== SELECTED EXTRACT ==

# I, Frankenstein



## Sinister (Apr 18, 2004)

This might be interesting...

http://www.bloody-disgusting.com/news/15908


----------



## RoxyBlue (Oct 6, 2008)

I like the choices of occupation - the Monster as a private investigator, Dracula as a kingpin of crime, and the Invisible Man as a secret operative. I agree - could be interesting. It certainly sounds like they have good people associated with the production.


----------



## Spooky1 (Aug 25, 2008)

Makes Franky look kind of like Marv from Sin City. Maybe they can get Mickey Rourke to play the lead.


----------



## slightlymad (May 25, 2006)

Has potential


----------



## Draik41895 (Oct 25, 2008)

that pic looks kinda like my dad if he lost a few pounds and was really mad! excepting of course the green and stitched up undeadness


----------



## skeletonowl (Aug 8, 2006)

I want the comic! Very cool idea!


----------



## willyqpublic (Jun 27, 2008)

Director Patrick Tatopoulos , " Underworld " co-creator Kevin Grevioux and Death Ray Films are teaming to bring the comic book "I, Frankenstein " to the big screen.









The basic premise is that the Frankenstein monster has found peace with himself and is now a detective. Dracula is now a crime syndicate boss, while the invisible man is a spy. This alternate universe of sorts has a somewhat Gotham City-esque vibe to it, a place where monsters are an integral part of society. It looks like an interesting movie from what I've read so far.

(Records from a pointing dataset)
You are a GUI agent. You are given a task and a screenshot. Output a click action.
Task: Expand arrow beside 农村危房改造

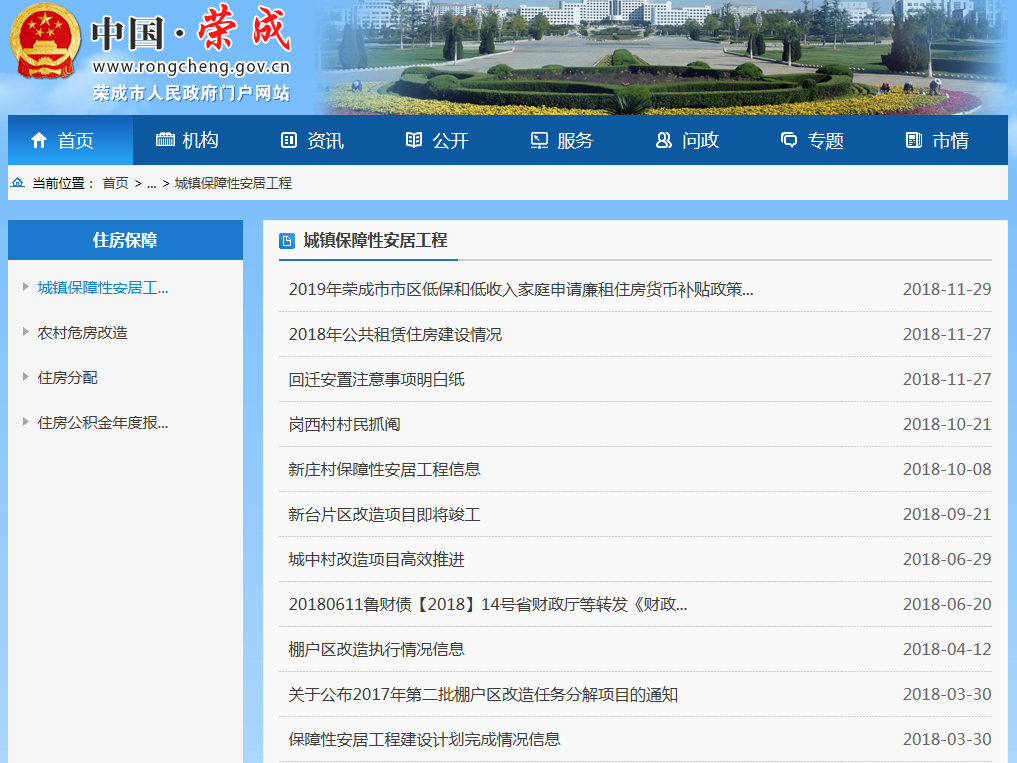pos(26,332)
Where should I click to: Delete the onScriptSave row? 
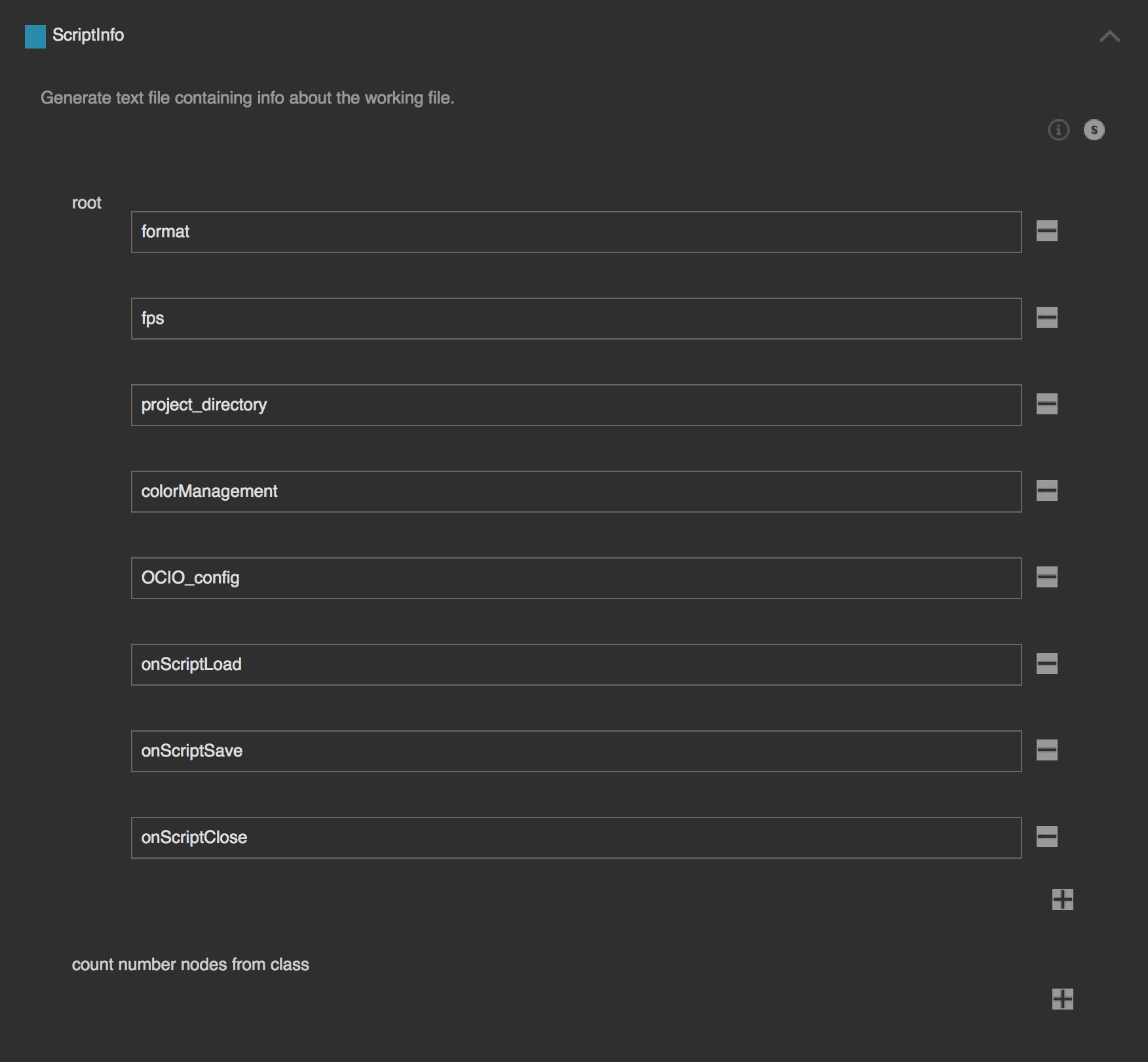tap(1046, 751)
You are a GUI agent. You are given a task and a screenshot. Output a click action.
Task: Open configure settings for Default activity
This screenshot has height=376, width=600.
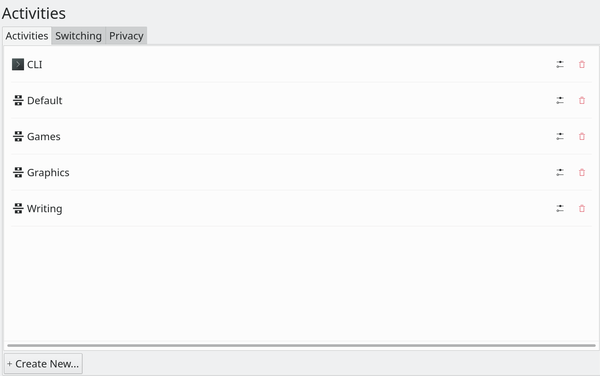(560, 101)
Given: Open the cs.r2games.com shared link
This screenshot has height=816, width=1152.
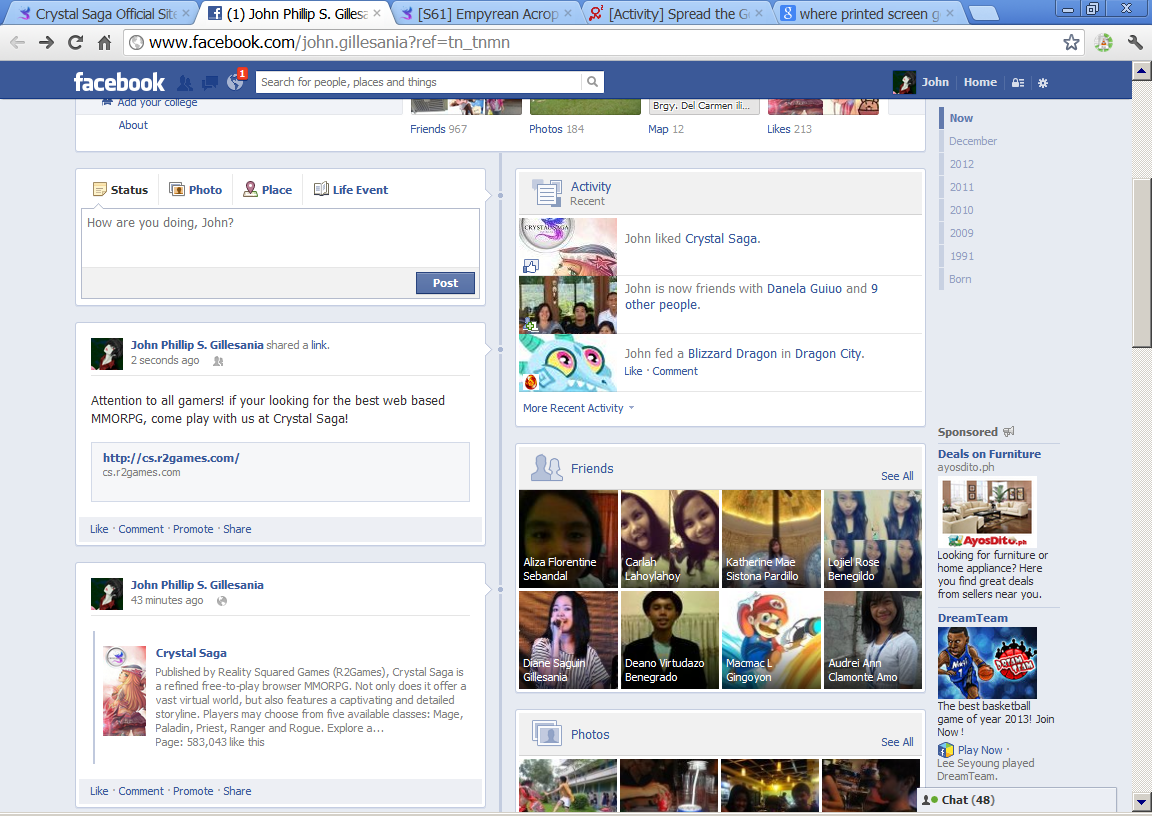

---

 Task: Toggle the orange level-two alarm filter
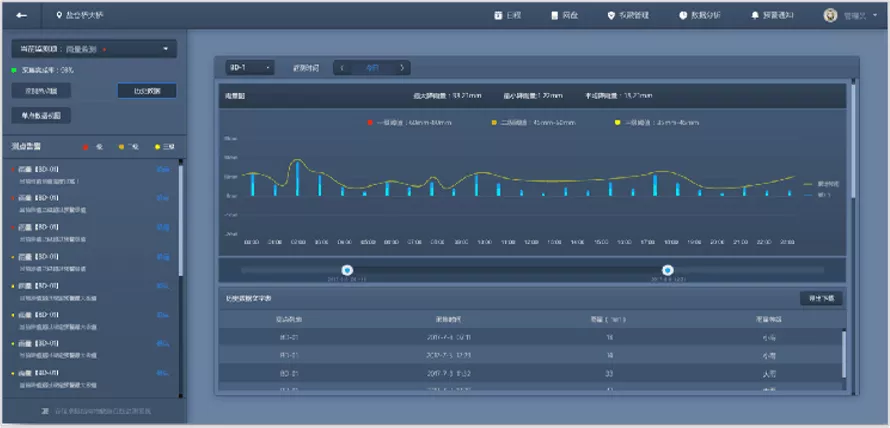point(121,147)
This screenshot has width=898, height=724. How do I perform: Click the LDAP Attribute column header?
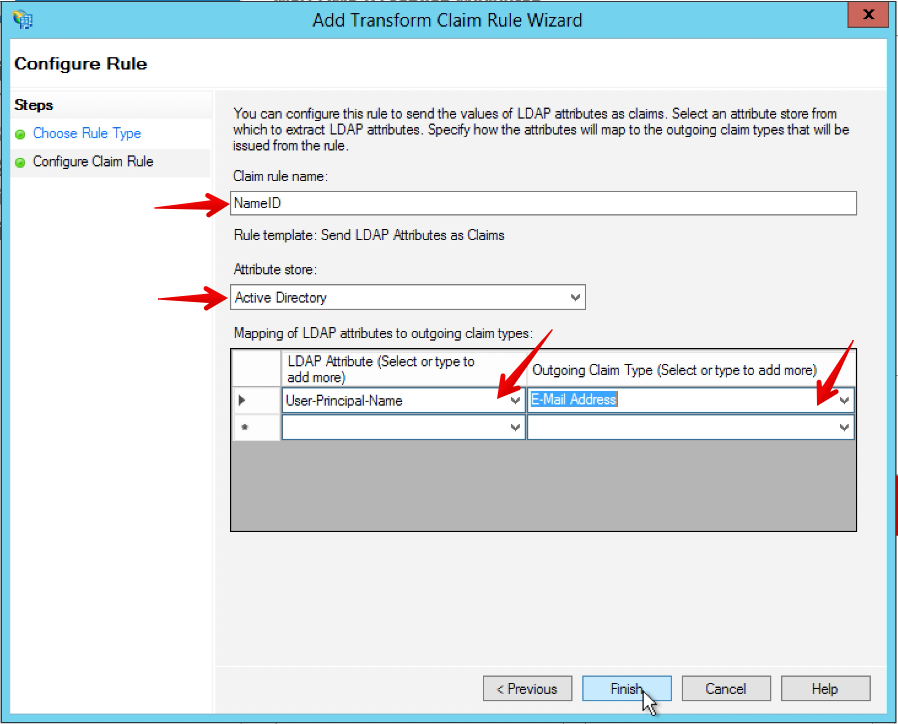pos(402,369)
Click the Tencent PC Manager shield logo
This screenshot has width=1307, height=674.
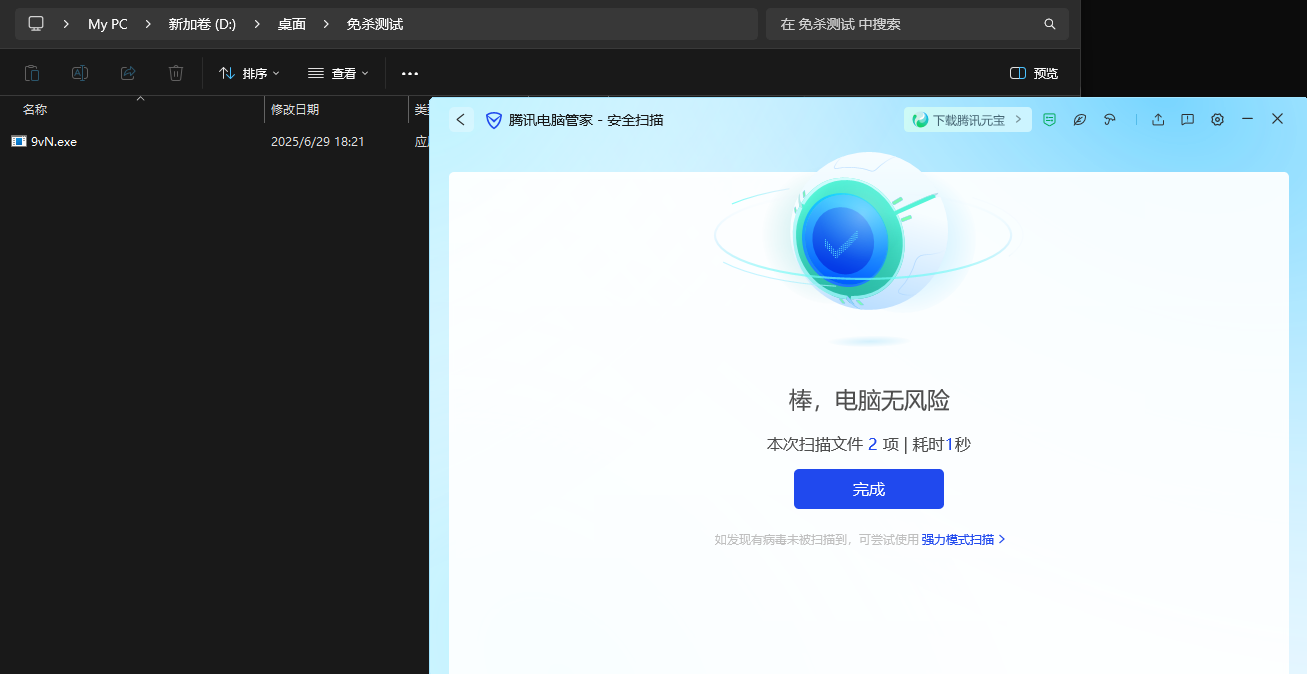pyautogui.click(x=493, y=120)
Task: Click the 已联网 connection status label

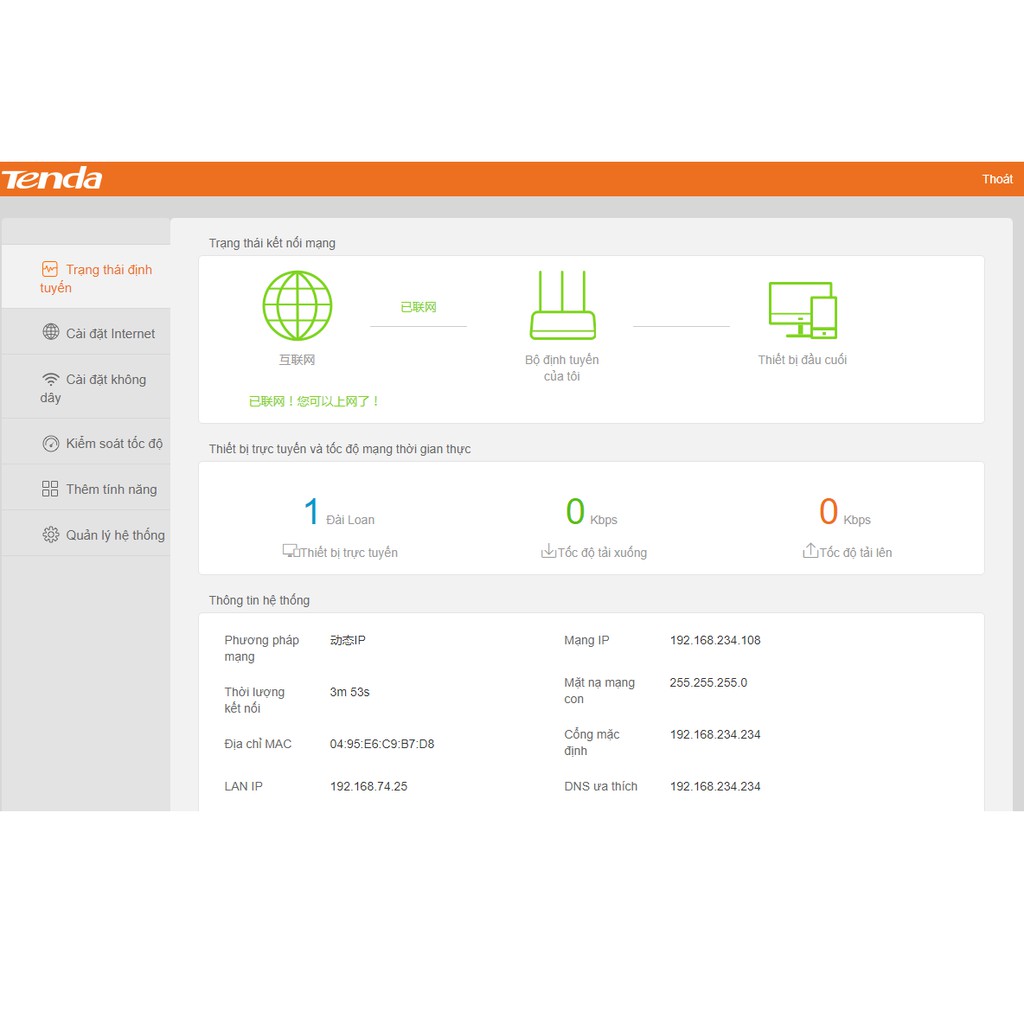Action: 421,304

==

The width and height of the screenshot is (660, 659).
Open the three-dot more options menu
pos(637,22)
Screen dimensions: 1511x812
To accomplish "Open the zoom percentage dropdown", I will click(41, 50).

== TASKS FOR THIS EXERCISE ==
a) Rewrite the part of the forum thread that begins at the words "## Spooky1 (Aug" and stops after "(May 25, 2006)", putting "Dwight" in place of "Marv".
b) Do these statements agree with the forum thread? For each, answer yes or no and quote the deciding words. (i) In the film's premise, the invisible man works as a spy. (ii) One poster suggests Mickey Rourke for the lead role. (iii) Patrick Tatopoulos is named as a co-creator of "Underworld."

== FINAL RESULTS ==
a)
## Spooky1 (Aug 25, 2008)

Makes Franky look kind of like Dwight from Sin City. Maybe they can get Mickey Rourke to play the lead.


----------



## slightlymad (May 25, 2006)

b)
(i) Yes: "while the invisible man is a spy."
(ii) Yes: "Maybe they can get Mickey Rourke to play the lead."
(iii) No: "Director Patrick Tatopoulos" and "co-creator Kevin Grevioux".